[ajug-members] Seeking web app advice
kerry at randolph1.com
Thu Feb 12 16:37:57 EST 2009
Thanks for the advice. I can't tell you how much I appreciate the advice
from experienced developers like yourself and am glad that amateur questions
like mine are entertained without too much annoyance factor (I hope).
I am actually working through the Java EE course on
javapassion.comcurrently... and haven't actually started developing my
project except for
the high level design... I don't know anything about other frameworks that
so many people talk about like Groovy/Grails or JRuby/Rails (yet)...

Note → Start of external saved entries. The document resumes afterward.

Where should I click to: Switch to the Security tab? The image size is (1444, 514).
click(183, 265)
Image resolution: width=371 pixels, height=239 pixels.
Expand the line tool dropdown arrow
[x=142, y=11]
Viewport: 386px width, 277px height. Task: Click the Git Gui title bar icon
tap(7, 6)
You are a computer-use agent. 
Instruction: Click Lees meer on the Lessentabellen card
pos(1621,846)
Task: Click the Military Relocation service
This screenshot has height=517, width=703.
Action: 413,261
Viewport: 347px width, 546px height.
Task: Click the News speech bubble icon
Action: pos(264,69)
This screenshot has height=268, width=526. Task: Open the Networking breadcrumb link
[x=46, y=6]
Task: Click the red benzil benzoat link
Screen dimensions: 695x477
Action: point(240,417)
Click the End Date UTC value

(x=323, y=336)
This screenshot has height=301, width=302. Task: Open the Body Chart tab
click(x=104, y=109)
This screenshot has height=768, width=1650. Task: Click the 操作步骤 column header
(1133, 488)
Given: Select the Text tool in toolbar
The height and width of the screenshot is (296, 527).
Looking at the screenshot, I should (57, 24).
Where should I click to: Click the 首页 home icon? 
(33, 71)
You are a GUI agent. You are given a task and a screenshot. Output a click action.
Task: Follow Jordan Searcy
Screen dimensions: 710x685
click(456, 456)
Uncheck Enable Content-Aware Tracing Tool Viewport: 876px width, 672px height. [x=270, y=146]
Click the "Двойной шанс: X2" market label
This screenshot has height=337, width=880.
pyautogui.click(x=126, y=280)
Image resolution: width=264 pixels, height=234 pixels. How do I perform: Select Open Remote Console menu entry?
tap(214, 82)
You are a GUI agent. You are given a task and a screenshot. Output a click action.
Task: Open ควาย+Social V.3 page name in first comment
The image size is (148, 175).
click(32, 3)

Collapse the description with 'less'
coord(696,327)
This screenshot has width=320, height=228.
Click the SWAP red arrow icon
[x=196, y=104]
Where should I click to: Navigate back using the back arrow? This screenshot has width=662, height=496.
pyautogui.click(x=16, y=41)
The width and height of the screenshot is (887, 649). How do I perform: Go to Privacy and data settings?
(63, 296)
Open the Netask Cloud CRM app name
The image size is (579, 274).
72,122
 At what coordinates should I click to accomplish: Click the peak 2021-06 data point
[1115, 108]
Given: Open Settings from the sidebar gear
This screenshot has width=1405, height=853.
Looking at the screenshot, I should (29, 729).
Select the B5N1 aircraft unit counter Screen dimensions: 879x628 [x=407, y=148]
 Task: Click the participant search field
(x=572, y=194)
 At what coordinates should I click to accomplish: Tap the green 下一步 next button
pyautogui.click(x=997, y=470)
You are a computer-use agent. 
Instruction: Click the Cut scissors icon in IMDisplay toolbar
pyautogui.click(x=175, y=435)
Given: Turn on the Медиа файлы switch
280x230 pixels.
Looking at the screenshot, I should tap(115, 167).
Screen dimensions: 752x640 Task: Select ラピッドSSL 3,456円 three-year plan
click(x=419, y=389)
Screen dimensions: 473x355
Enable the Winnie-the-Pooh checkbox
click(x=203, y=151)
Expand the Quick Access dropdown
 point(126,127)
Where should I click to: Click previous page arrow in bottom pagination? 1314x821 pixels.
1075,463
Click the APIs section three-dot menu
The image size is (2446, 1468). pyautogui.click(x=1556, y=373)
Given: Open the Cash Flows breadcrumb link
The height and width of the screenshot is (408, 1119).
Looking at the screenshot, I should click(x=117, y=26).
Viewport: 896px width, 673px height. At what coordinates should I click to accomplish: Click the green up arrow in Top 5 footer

But I have what I think is a GREAT and FANTASTIC idea for a web product... I
also am interested in learning web development as a career move (I'm
currently in an ops role supporting apache/jboss/weblogic boxes for a
fortune 500 company).
At my company, they use J2EE with a lot of JBoss libraries like Richfaces
and JBoss Portal in their approved dev stack, so I have an incentive to use
Richfaces and full Java EE from the perspective that I am in a support role
of the container, even though I don't directly support the app or the code.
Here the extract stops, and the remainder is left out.